Abstract

The management of internal mammary nodes (IMNs) in breast cancer is controversial. Surgical series from the 1950s showed that one third of breast cancer patients had IMN involvement, with a higher risk in patients with medial tumors and/or positive axillary nodes. IMN metastasis has similar prognostic importance as axillary nodal involvement. However, after three randomized trials showed no survival benefit from extended mastectomy compared with radical or modified radical mastectomy, IMN dissection was largely abandoned. Recently, lymphoscintigraphy studies have renewed interest in IMN evaluation. Approximately one fifth of internal mammary sentinel nodes are pathologic, although most centers do not perform IMN biopsies because of concerns about morbidity and lack of established survival benefit. In addition, results from randomized trials testing the value of postmastectomy irradiation and a meta-analysis of 78 randomized trials have provided high levels of evidence that local-regional tumor control is associated with long-term survival improvements.
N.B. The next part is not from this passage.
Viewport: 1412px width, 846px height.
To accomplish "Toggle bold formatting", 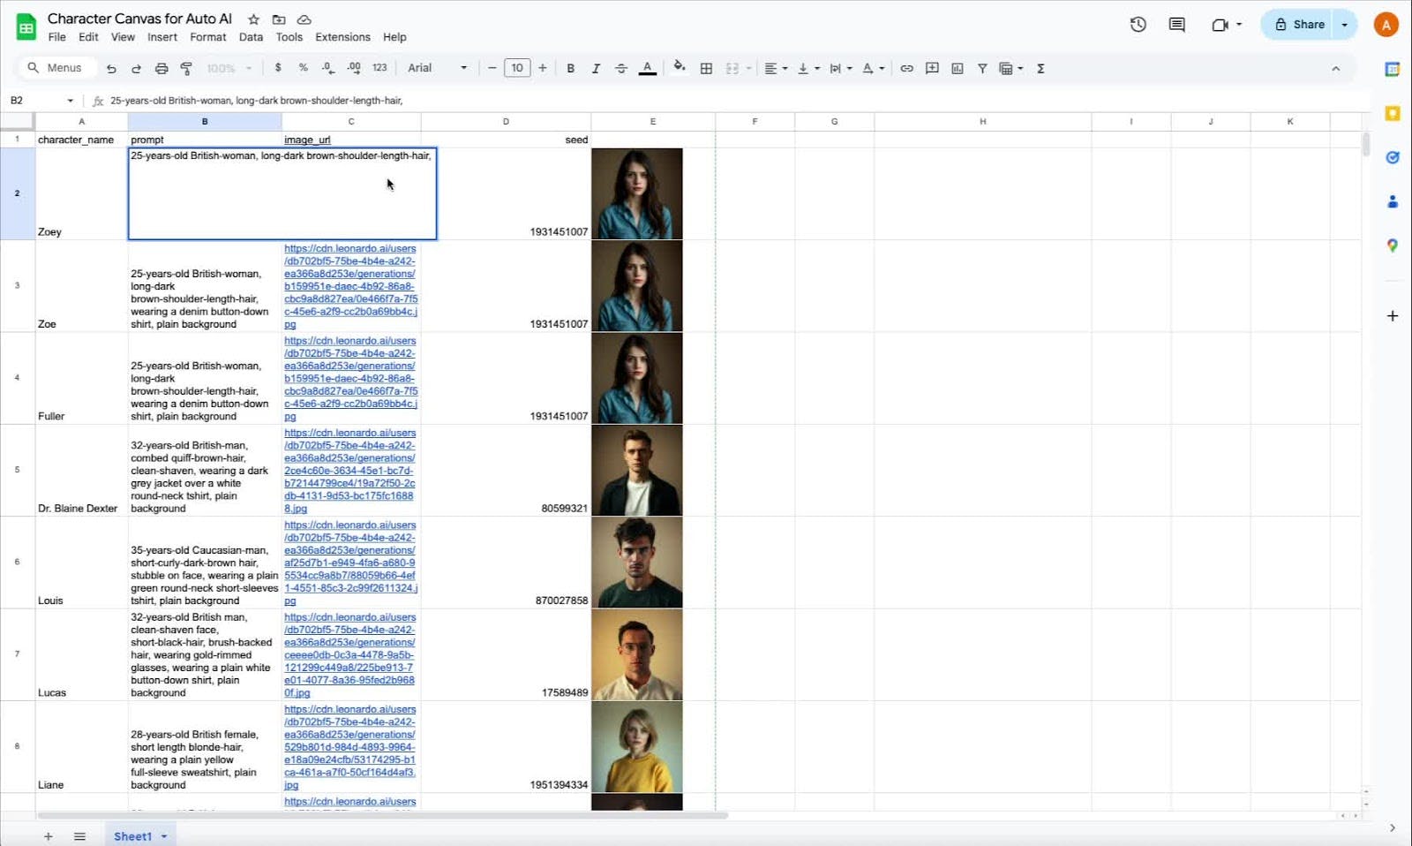I will (x=570, y=68).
This benefit was limited to trials that used systemic therapy, which was not routinely administered in the earlier surgical studies, although the contribution from IMN treatment is unclear. IMN irradiation has also been shown to cause increased cardiac morbidity. Before mature results from current randomized trials assessing the benefit of IMN irradiation become available, lymphoscintigraphy may be used to help guide decisions regarding systemic and local-regional treatment. However, even in patients with visualized primary IMN drainage, the potential benefit of treatment should be balanced against the risk of added morbidity.